In keeping with this theme of ‘real vs. fake’ I got into a mini debate on rachelbeingchatty’s blog about what NOT to say to women. The discussion was about real diamonds vs. fake ones, and one of her other readers commented on the moral/ethical issues with real, mined diamonds and how lab created diamonds are just as pretty, chemically the same and don’t carry the heavy psychic burden of how they’re mined, but they ARE diamonds. After some back, some forth, and agreeing to disagree,I still contend that just because it walks like a duck and quacks like a duck, that doesn’t mean it IS actually a duck. For example:

ducklings

Cuteness Cubed!

Cute!

Also cuteness cubed. But, is it the same as the picture on the left?

Both pictures are FULL of stinking cuteness, but only one set of ducklings will poop in your bathtub and grow up into big ducks that will take wing every fall for warmer climates, hopefully to return in the spring ready to make more little pooping ducklings to be cute for us. I know someone is sitting there reading this and thinking, well the rubber ducks will always be cute, but I ask you to think about the last one you tossed because the paint had peeled off and it was all ooky.

Exactly.

When it comes to real or fake, especially in the realm of pets, real is preferable. You can cuddle with a stuffed kitten, but the purring warmness of a real one is irreplaceable. No kid rejoiced because Mom and Dad got him a toy puppy instead of a real Golden Retriever, unless they’re too little for a puppy in the first place.
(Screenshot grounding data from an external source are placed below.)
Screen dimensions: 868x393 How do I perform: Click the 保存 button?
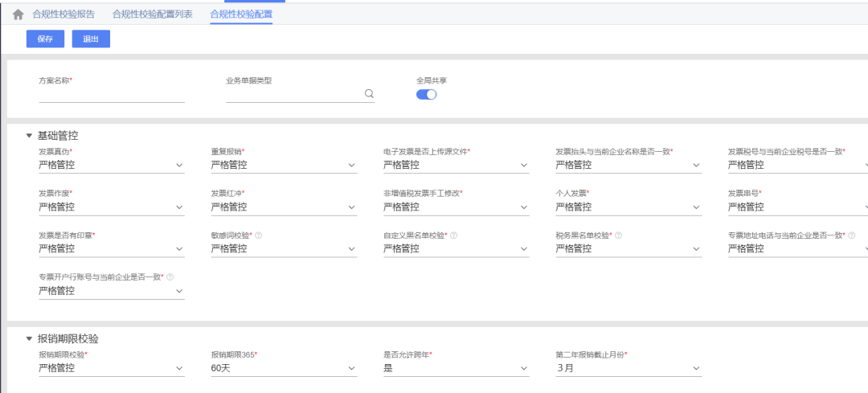coord(45,39)
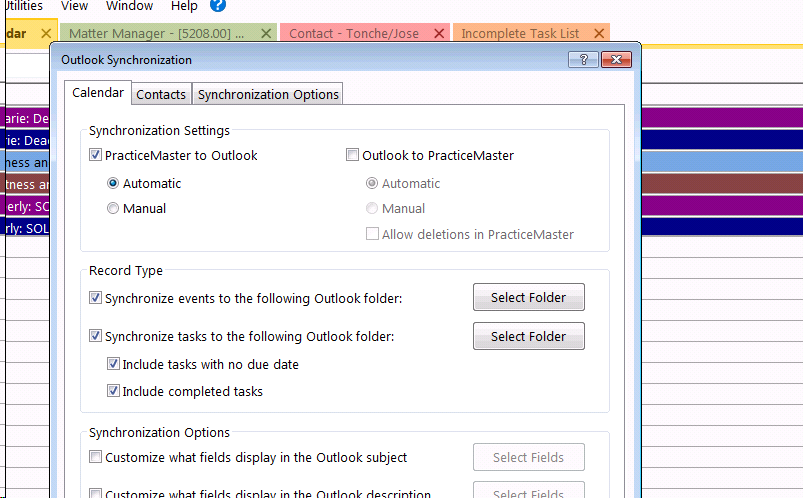Select Manual under PracticeMaster to Outlook
Viewport: 803px width, 498px height.
113,208
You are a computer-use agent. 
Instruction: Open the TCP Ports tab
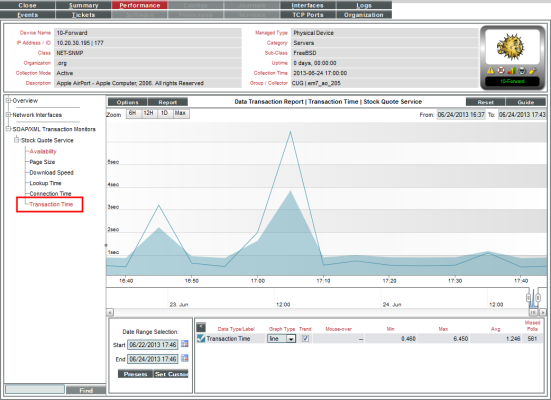pos(307,15)
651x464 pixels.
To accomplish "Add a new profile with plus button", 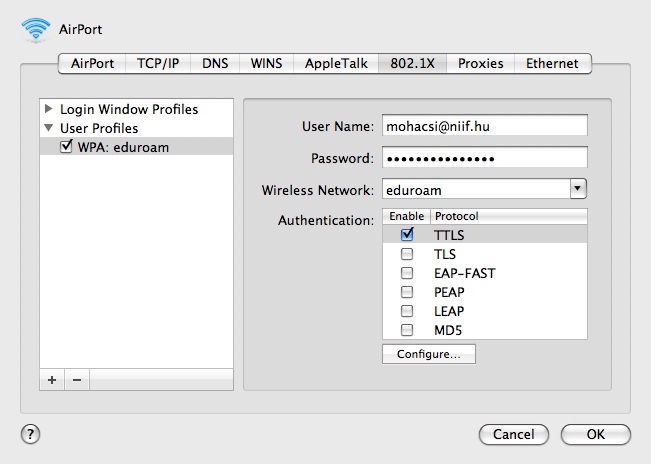I will (53, 380).
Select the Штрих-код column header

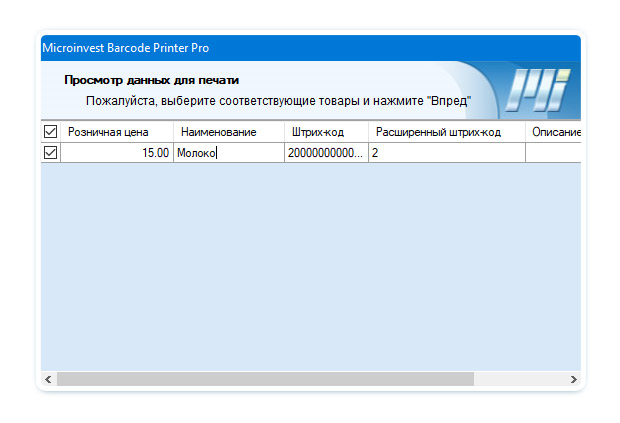(x=326, y=132)
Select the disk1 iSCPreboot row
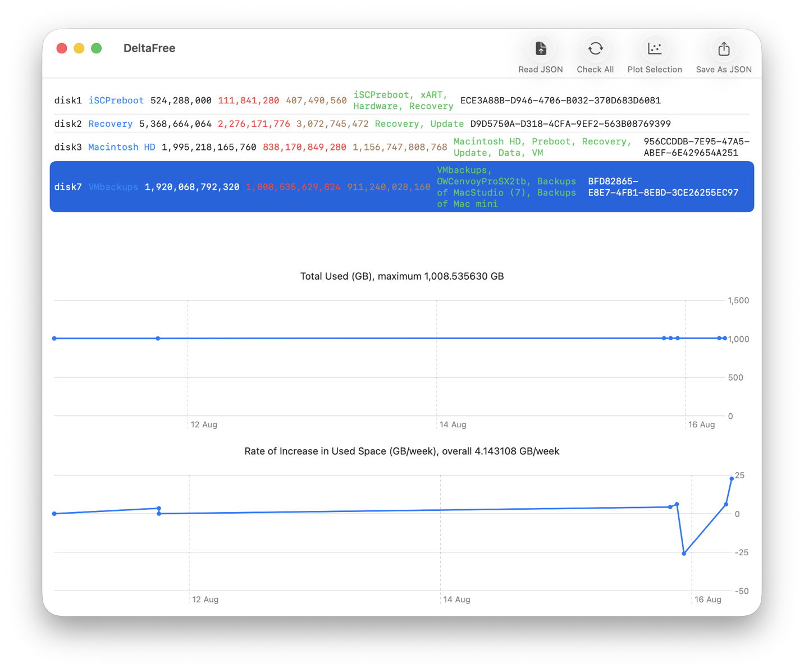The height and width of the screenshot is (672, 804). point(402,100)
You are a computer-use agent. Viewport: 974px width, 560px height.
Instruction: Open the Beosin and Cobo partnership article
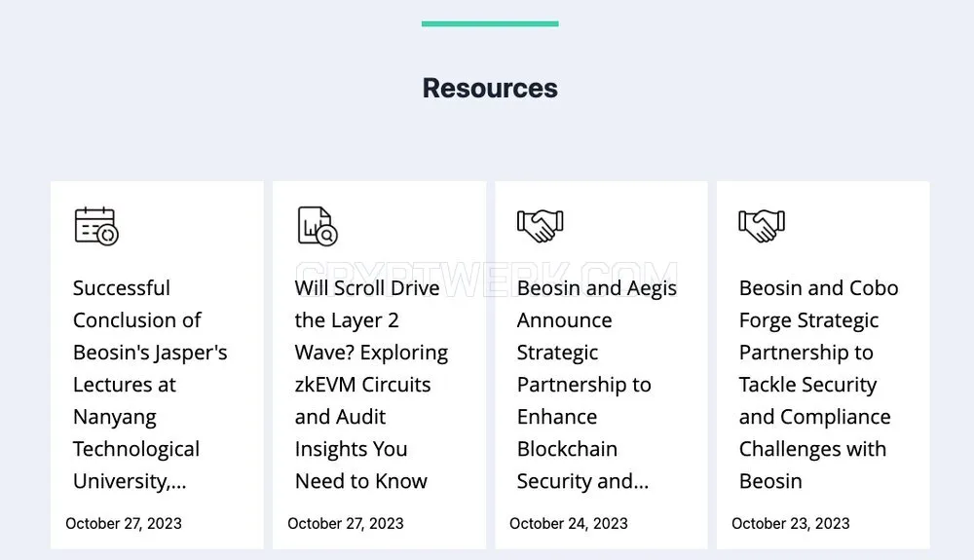pyautogui.click(x=819, y=385)
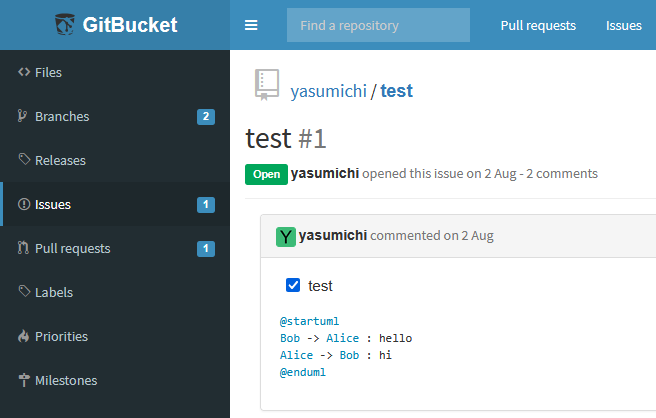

In today’s day and age, you can get substitutes for just about anything. Luckily for the “conscientious” diamond buying objectors out there, there are ethically sourced diamonds available from retailers online. So, yes you can give your true love a little miracle of uniqueness that represents the eternalness of your bond while erases the deep  ‘moral’ objection that hid the sad fact that a fake diamond allowed you to cheap out.  Of course, if you and your true love think spending thousands and tens of thousands on a sparkling reminder of the miracles of God and nature – the forces that brought you both together in the first place, is a waste and you want to do something crazy like buy a house, then there are still authentic gemstone choices that are affordable and pretty. The goal is to buy real because what you feel is real. Make sense? No?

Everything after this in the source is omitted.